What Indigo and FBN make clear is that farmers and buyers both benefit from a more direct relationship that cuts out the middlemen and empowers farmers with their own data. Of course, even on a marketplace that transaction is facilitated by a third party – the agricultural platform’s owner. But who should own the platform?
A marketplace is a platform, and like all platforms it grows when producers (farmers) and consumers (crop buyers) both find value in the connection facilitated by the platform. Producers won’t join a platform without consumers, and consumers won’t join a platform without producers.
This chicken-and-egg problem is true of all nascent platforms. The good news is that in agriculture both the supply and demand side have large corporations that can bring their existing supply or network of consumers (or both) to jumpstart the platform while also providing the capital to finance the platform’s development.
To identify who is best positioned to support a crop marketplace at scale, we can look to either side of the platform.
A crop marketplace needs buyers
Really big buyers of crops, like giant food processors Cargill, Nestle, Archer Daniels, and Sysco, would greatly benefit from investing in a crop marketplace like Indigo AG. Their relationship with farmers can ensure that enough farmers join the platform to get it off the ground. As farmers join the platform, other buyers will join the marketplace as well (and thereby attract more farmers who attract more buyers, and so on as network effects kick in).
For food processors, owning a marketplace that facilitates direct transactions with farmers lowers their costs, increases supply chain transparency, and allows them to shop for quality among a larger inventory of differentiated crop. Or, conversely, not spend on certain qualities that they don’t need. For example, a flour mill may want large quantities of high-protein wheat for some products, but a brewery has no need for high-protein wheat and can invest in a less protein-dense strain. Currently, grain elevators mix quality, and other crops like soybeans have complicated supply chains. Food processors lower their own costs by streamlining the supply chain, and earn extra revenue by charging a fee to those who wish to benefit from the platform.
A crop marketplace needs farmers
The U.S. has a number of large agricultural cooperatives. Some of them are massive, such as CHS, Dairy Farmers of America, Land O’Lakes, GROWMARK, and Agri Processing Inc. If the crop marketplace seeks to boost farmers’ margins, then any large cooperative is well positioned to build or buy an existing crop marketplace to ensure that farmers are well represented in the platform.
If agricultural cooperatives owned the selling and distribution platform, then they could ensure that their farmers are able to sell their crops at the best price. Currently, the commodity market locks farmers into a one-size-fits-all selling channel that doesn’t let farmers differentiate by product quality or farming method. Farmers who want to invest in more expensive seeds and environmental farming techniques can now find a market willing to pay for that investment.

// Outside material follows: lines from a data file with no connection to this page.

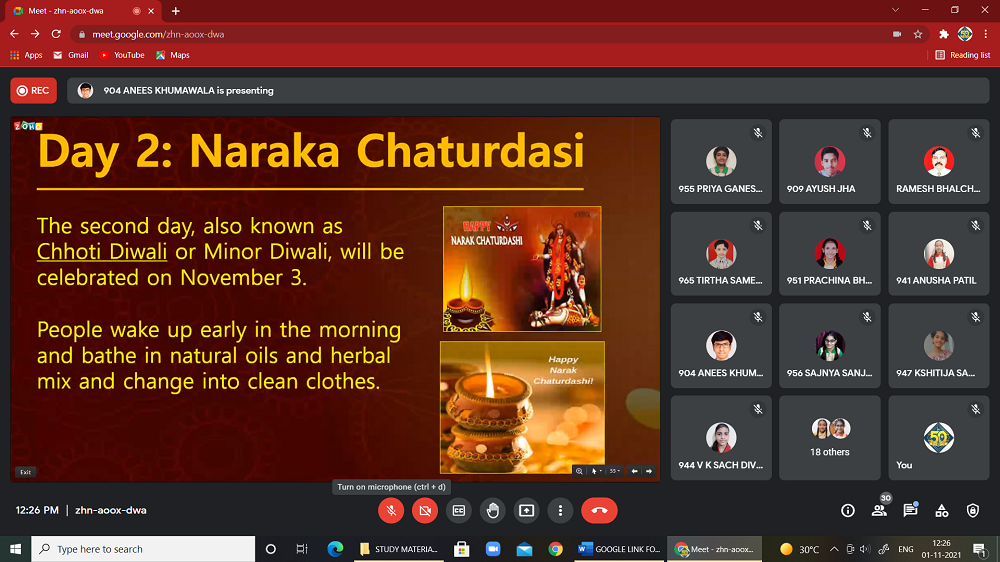Expand the 18 others participant tile
This screenshot has height=562, width=1000.
click(830, 437)
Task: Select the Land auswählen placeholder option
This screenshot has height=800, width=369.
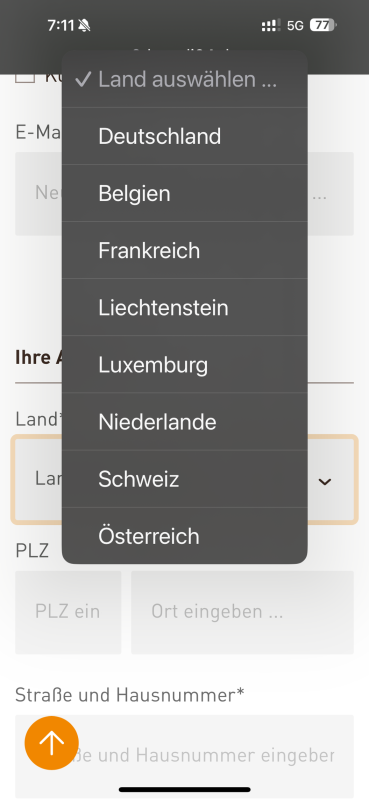Action: pos(185,79)
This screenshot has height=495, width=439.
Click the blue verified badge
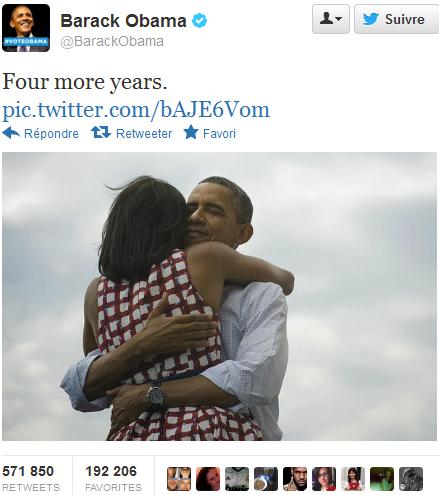(199, 21)
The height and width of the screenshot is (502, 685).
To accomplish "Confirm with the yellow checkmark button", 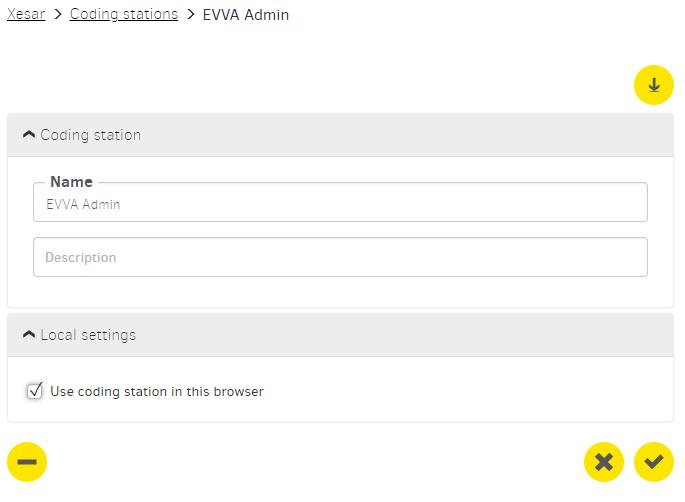I will pyautogui.click(x=654, y=462).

Of course, nothing prohibits cooperatives and/or food processors from banding together to build a digital infrastructure that benefits them all. Indeed, there are examples of this in other industries. In the mobile phone industry, phone manufacturers banded together in the Open Handset Alliance to build phones that run Android. In the finance industry, banks banded together to create Zelle and digitize money transfers (and compete with Venmo).
The future of business relies on the platform economy. To keep up, long-standing competitors could mutually benefit from banding together to build a digitized, platformized industry.